Macron Ingin Libatkan Arab Saudi, Iran Tolak Nego Ulang Perjanjian Nuklir
Presiden AS Joe Biden mengatakan akan bergabung kembali dengan kesepakatan tetapi hanya setelah Teheran kembali mematuhi persyaratannya sepenuhnya.
Editor: Setya Krisna Sumarga
TRIBUNNEWS.COM, TEHERAN - Kementerian Luar Negeri Iran menolak negosiasi baru atau perubahan pada peserta kesepakatan nuklir Teheran, setelah Presiden Prancis Emmanuel Macron mengatakan setiap pembicaraan baru harus melibatkan Arab Saudi.
"Kesepakatan nuklir adalah perjanjian internasional multilateral yang diratifikasi Resolusi Dewan Keamanan PBB 2231, yang tidak dapat dinegosiasikan dan pihak-pihak di dalamnya, jelas dan tidak dapat diubah," juru bicara Kemenlu Iran Saeed Khatibzadeh dikutip Aljazeera, Minggu (31/1/2021).
Iran dinilai melanggar batas kesepakatan pada aktivitas pengayaan uranium setelah Washington menarik diri dari pakta tersebut pada 2018 di bawah Presiden Donald Trump. Washington menerapkan kembali sanksi ekonomi terhadap Teheran.

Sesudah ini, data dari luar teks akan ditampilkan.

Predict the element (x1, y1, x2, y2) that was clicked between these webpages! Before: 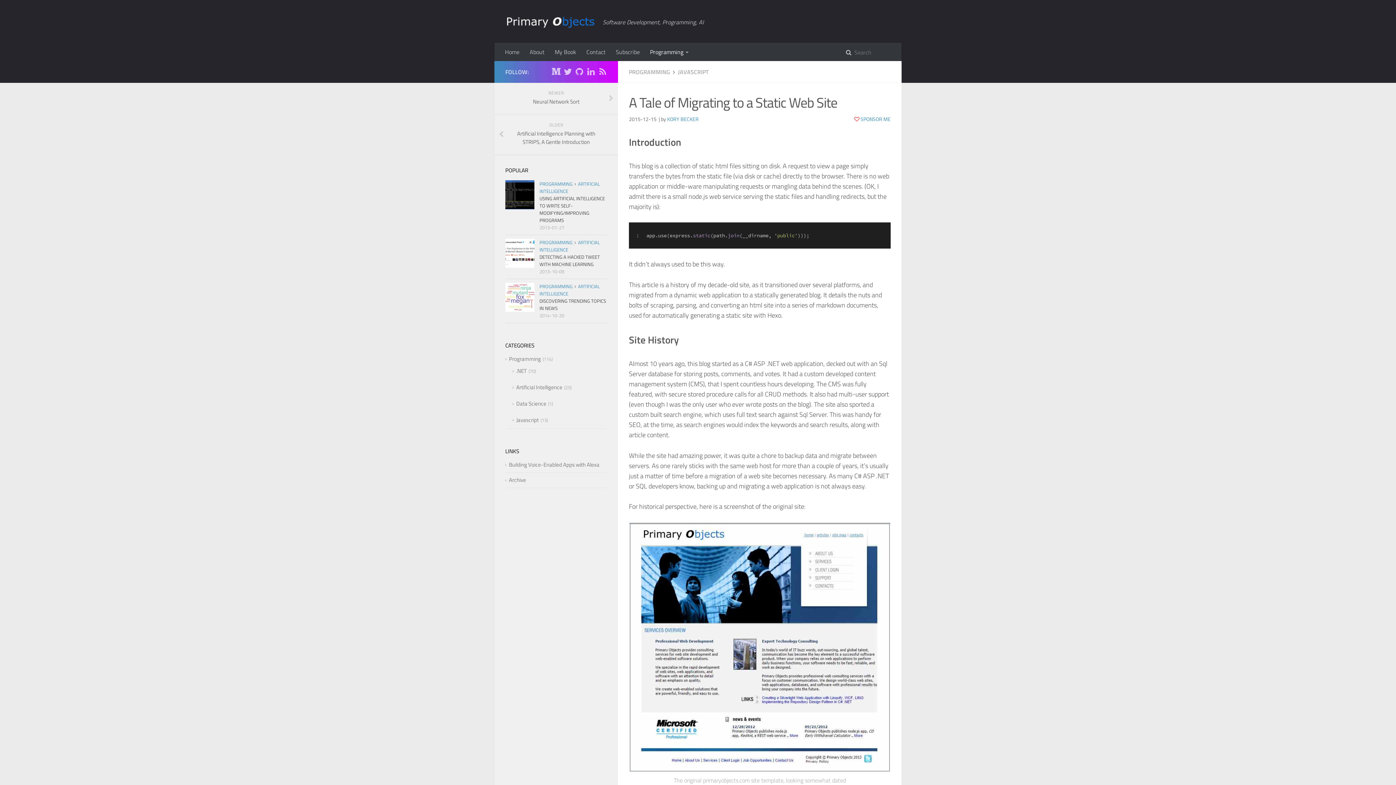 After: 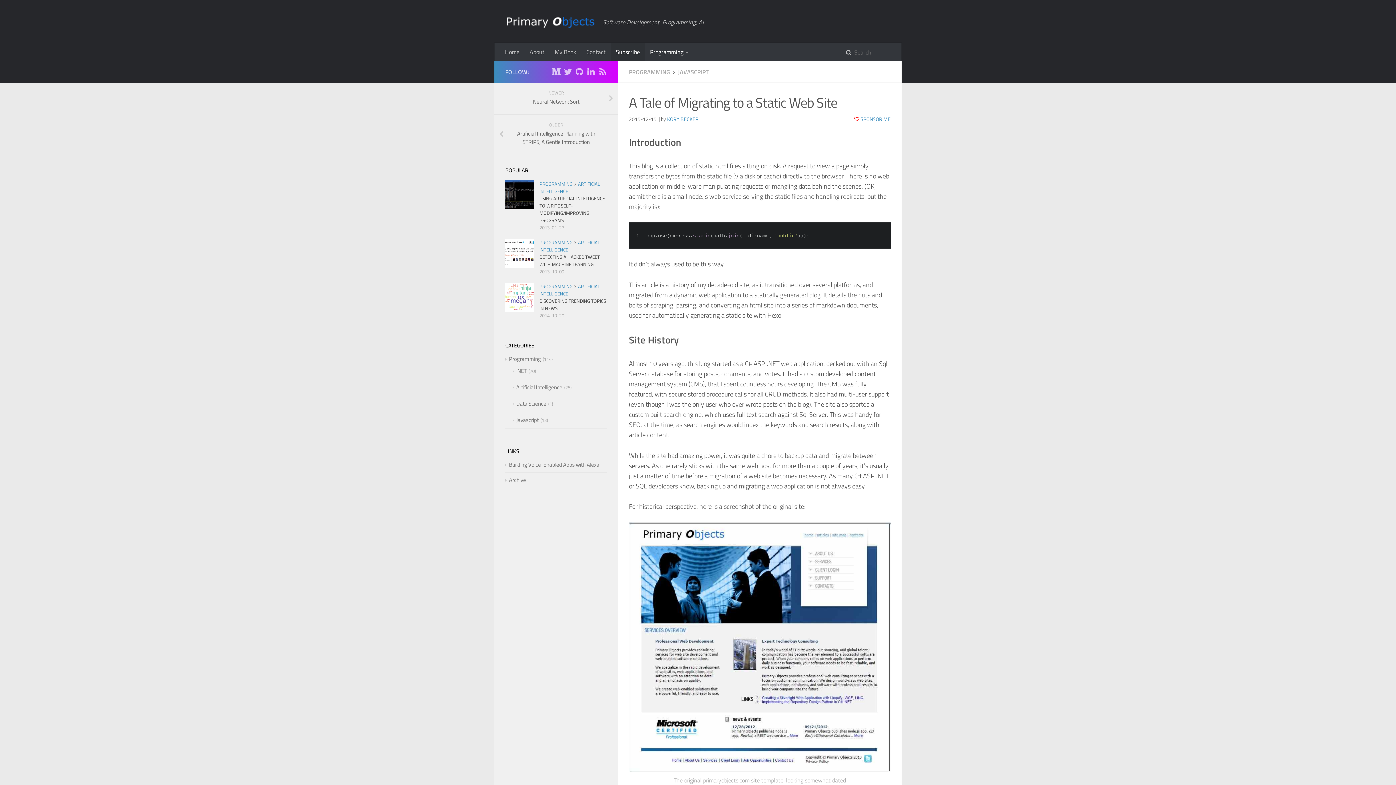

Pemerintahan baru Presiden AS Joe Biden mengatakan akan bergabung kembali dengan kesepakatan tetapi hanya setelah Teheran kembali mematuhi persyaratannya sepenuhnya.
Tetapi Iran telah menolak tuntutan AS untuk membalikkan percepatan program nuklirnya sebelum Washington mencabut sanksi terhadap Teheran.
Baca juga: Pejabat Senior Teheran: Oposisi Iran dan Israel Dicurigai dalam Kasus Pembunuhan Ilmuwan Nuklir
Baca juga: Ilmuwan Nuklir Terkemukanya Dibunuh di Dekat Teheran, Iran Tuduh Israel dan Akan Balas Dendam
Baca juga: Menlu Iran: Biden Dapat Cabut Sanksi Terhadap Teheran dengan Tiga Perintah Eksekutif
Tekad Saudi Terlibat Pembicaraan dengan Iran
Arab Saudi dan sekutunya Uni Emirat Arab mengatakan negara-negara Teluk Arab kali ini harus terlibat dalam pembicaraan apa pun, yang mereka katakan juga harus membahas program rudal balistik Iran dan dukungannya untuk proksi di sekitar Timur Tengah.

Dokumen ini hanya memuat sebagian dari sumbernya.